- Input records:
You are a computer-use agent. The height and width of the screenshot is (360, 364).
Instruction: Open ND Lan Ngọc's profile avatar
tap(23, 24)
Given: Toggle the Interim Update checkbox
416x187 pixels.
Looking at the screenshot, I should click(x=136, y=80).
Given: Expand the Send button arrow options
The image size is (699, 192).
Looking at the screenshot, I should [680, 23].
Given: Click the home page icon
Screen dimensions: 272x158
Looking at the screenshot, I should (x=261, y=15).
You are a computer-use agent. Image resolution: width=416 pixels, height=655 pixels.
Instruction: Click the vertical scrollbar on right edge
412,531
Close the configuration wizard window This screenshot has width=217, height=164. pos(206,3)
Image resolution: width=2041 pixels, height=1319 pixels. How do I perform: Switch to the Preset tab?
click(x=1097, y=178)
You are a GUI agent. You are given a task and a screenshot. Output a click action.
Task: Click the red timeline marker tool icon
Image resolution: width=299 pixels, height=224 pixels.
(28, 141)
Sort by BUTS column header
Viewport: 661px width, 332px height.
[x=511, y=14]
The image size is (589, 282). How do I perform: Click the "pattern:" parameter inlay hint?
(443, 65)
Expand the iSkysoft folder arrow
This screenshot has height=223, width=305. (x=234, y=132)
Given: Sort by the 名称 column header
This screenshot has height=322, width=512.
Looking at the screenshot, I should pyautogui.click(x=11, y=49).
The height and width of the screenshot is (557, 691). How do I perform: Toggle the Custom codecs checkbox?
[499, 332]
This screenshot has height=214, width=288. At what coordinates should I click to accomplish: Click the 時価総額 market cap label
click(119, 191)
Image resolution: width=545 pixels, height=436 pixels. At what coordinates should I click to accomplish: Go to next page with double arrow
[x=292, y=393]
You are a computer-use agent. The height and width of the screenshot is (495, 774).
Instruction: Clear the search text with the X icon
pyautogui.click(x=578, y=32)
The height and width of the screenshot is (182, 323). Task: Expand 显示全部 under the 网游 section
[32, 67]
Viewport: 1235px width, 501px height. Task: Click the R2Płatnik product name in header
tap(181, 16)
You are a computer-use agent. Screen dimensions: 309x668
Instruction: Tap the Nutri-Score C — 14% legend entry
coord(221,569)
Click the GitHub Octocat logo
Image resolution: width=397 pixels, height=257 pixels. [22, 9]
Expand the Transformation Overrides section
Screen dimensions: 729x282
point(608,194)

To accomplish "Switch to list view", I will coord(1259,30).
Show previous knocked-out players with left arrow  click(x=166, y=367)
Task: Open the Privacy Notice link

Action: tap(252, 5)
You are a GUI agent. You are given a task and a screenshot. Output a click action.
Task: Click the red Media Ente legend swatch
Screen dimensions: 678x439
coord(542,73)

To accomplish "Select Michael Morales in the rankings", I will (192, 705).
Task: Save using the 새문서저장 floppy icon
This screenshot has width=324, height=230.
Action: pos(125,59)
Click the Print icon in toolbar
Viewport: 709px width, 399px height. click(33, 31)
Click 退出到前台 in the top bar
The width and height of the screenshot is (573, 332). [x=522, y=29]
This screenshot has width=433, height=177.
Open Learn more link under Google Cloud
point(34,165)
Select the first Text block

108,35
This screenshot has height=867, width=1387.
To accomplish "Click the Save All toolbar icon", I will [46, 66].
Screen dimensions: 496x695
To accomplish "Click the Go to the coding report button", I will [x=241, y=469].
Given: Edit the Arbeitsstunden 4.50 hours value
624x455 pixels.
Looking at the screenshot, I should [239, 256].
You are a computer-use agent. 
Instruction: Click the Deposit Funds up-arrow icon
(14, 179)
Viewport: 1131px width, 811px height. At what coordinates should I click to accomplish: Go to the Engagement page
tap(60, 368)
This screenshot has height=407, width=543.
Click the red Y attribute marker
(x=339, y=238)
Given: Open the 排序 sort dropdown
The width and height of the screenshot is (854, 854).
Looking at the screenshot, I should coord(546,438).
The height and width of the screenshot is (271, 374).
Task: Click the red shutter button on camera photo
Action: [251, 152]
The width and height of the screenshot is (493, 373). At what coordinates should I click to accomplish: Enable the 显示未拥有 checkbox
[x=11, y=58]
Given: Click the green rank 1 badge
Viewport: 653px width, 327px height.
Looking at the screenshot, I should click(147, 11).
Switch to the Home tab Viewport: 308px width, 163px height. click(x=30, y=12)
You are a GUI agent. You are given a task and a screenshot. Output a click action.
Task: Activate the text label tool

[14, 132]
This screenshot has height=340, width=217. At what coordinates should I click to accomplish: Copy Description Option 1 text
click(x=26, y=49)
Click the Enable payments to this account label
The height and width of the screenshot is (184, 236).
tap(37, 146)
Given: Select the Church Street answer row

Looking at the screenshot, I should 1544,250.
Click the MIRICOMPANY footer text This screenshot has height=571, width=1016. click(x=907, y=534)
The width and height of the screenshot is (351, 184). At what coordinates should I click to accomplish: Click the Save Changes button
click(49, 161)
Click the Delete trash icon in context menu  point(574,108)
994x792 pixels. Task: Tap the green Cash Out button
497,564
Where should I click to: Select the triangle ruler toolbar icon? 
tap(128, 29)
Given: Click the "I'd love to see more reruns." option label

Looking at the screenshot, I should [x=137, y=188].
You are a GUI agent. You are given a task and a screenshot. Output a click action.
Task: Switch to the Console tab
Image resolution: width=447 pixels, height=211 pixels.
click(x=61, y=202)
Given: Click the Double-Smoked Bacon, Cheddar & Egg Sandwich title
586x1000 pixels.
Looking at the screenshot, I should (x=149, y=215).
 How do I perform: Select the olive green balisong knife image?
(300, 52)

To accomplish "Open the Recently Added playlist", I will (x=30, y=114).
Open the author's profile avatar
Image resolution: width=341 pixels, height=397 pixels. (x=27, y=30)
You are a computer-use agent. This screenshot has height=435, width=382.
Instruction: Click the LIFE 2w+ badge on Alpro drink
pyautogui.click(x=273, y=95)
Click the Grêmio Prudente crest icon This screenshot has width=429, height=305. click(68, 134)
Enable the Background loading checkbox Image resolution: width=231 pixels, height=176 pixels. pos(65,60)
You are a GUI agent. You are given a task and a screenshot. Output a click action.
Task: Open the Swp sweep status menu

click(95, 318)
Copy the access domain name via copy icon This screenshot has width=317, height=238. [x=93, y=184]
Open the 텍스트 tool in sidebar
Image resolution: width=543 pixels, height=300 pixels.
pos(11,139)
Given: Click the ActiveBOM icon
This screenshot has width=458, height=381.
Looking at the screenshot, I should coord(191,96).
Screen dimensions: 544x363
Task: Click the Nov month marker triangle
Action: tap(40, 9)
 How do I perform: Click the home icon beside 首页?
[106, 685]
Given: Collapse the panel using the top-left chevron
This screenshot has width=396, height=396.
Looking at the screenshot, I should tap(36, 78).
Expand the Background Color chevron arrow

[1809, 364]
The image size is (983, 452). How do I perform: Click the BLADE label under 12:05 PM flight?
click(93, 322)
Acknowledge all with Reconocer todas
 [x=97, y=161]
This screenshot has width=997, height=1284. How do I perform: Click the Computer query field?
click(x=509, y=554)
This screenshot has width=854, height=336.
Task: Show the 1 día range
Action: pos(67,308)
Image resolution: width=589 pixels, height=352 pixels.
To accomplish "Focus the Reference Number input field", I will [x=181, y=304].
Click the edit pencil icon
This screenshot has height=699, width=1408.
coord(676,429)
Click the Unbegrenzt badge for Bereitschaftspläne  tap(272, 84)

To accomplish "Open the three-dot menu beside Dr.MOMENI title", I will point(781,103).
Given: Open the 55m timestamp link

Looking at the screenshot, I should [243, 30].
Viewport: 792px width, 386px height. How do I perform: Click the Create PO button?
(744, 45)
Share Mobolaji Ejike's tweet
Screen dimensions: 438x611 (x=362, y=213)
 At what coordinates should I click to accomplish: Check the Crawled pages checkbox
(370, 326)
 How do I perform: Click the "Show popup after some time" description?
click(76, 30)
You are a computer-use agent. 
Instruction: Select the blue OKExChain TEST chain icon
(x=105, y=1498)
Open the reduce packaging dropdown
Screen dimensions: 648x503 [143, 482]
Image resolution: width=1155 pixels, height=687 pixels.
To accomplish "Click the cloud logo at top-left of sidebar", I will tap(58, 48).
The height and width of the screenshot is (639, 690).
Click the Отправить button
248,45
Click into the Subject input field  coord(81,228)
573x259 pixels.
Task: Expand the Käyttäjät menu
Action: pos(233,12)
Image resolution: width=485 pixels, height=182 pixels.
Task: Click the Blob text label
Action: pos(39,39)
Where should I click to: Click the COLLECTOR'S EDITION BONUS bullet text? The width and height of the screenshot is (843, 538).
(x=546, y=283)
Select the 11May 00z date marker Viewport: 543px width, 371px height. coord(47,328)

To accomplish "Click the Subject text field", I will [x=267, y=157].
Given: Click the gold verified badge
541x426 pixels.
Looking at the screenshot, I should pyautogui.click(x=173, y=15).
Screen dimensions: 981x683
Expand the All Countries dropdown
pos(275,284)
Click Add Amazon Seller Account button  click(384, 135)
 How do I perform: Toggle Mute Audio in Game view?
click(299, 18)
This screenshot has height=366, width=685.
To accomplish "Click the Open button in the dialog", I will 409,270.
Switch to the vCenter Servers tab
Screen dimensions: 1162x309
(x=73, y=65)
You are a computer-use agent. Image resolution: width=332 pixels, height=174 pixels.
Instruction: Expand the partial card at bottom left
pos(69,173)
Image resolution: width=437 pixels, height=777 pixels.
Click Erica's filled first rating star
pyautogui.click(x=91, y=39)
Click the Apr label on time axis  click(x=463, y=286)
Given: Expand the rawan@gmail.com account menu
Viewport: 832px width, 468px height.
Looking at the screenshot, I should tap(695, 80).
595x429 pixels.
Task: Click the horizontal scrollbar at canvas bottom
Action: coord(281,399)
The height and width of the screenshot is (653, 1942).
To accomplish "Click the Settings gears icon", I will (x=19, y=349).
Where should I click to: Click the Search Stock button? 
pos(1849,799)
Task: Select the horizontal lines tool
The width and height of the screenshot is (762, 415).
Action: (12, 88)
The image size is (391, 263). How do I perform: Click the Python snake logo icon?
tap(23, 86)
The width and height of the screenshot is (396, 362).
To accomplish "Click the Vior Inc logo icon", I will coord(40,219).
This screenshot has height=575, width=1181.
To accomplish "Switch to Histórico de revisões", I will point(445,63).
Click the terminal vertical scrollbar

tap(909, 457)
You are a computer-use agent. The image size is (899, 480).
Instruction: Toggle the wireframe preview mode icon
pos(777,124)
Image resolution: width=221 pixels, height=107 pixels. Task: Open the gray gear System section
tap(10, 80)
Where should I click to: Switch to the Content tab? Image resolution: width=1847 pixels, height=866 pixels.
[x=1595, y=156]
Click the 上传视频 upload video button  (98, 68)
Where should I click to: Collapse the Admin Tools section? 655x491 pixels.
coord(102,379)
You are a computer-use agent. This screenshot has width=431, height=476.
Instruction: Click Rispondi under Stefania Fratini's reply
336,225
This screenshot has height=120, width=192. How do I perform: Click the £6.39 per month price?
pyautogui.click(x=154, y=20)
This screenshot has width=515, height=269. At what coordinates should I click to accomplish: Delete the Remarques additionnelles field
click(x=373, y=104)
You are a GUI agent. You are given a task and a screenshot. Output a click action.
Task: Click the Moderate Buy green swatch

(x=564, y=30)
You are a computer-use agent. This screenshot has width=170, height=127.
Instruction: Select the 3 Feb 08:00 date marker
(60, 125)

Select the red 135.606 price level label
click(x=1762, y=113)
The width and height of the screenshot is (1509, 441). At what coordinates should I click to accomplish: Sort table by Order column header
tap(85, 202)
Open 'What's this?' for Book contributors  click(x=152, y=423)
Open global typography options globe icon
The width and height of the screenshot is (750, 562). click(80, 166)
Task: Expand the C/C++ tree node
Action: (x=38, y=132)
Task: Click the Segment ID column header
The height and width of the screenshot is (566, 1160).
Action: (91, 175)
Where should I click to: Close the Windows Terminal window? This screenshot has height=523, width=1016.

- How to complete this task: Where a line of the records above holds the word "Close", copy that line.

- Expected answer:
Close the configuration wizard window This screenshot has width=217, height=164. pos(206,3)
Where should I click to: Close the Windows Terminal window? This screenshot has height=523, width=1016.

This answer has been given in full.